29

Let me say first that I've read Writing R Extensions, the Rcpp package vignette, and that I've built a package from Rcpp.package.skeleton().

Since building my package, I added a function, multiGenerateCSVrow(), and then ran compileAttributes() on the package directory before R CMD build/R CMD install.
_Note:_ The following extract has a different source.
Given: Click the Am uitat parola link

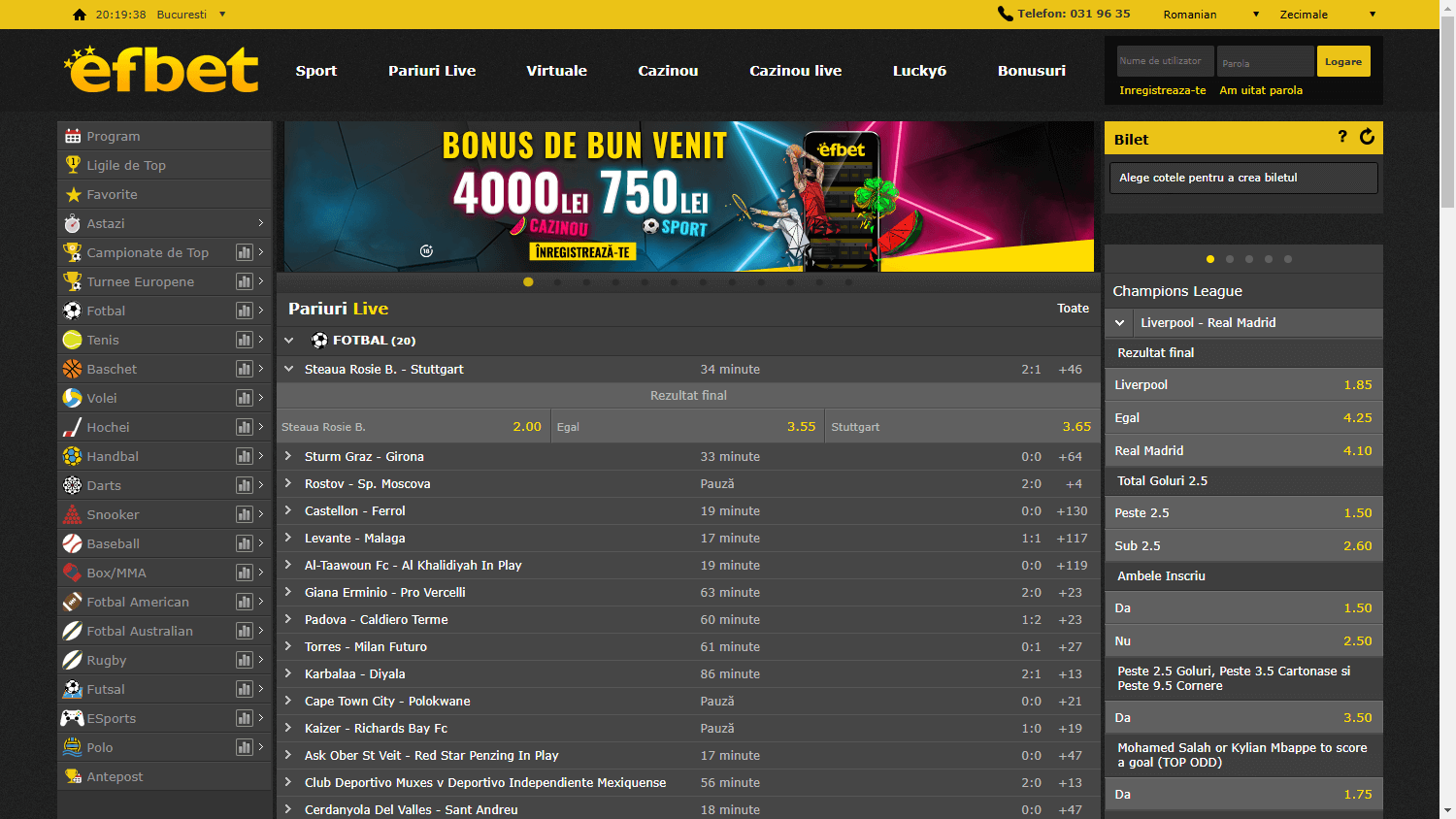Looking at the screenshot, I should (x=1261, y=90).
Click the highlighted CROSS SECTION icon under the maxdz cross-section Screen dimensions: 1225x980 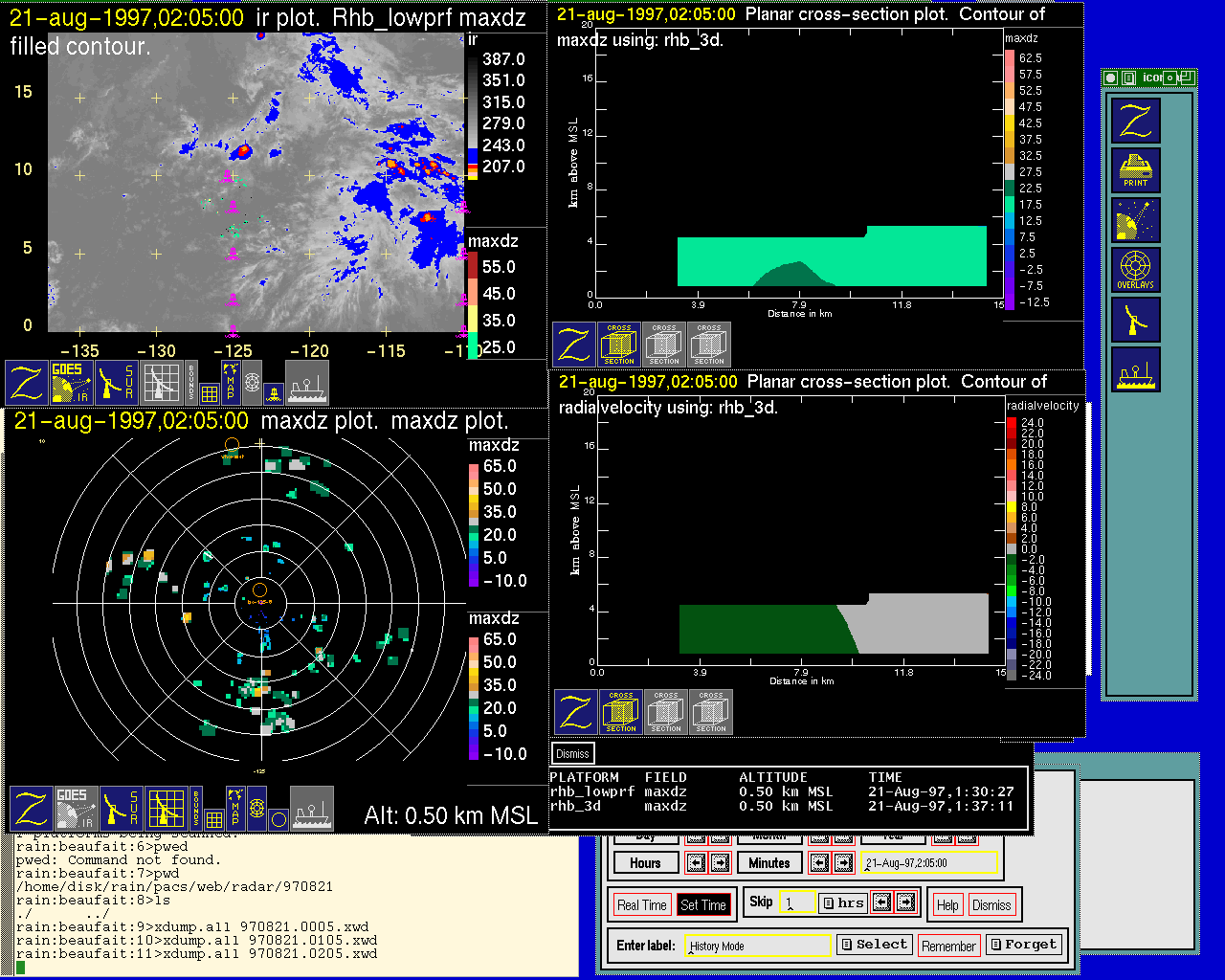(619, 345)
After I load my package, I can run my function either directly or via foreach() with the %do% method.

When I try to run in parallel however, I get an error:

cl <- makePSOCKcluster(8)                                                                                     
registerDoParallel(cl)                                                                                        
rows <- foreach(i=1:8,.combine=rbind,.packages="myPackage") %dopar% multiGenerateCSVrow(scoreMatrix=NIsample,   
                                                                   validMatrix = matrix(1,nrow=10,ncol=10),   
                                                                   cutoffVector = rep(0,10),                  
                                                                   factorVector = randomsCutPlus1[i,],        
                                                                   actualVector = rep(1,10),                  
                                                                   scaleSample = 1)                           
stopCluster(cl)                                                                                               
~                                                                                                             

Error in multiGenerateCSVrow(scoreMatrix = NIsample, validMatrix = matrix(1,  : 
  task 1 failed - "NULL value passed as symbol address"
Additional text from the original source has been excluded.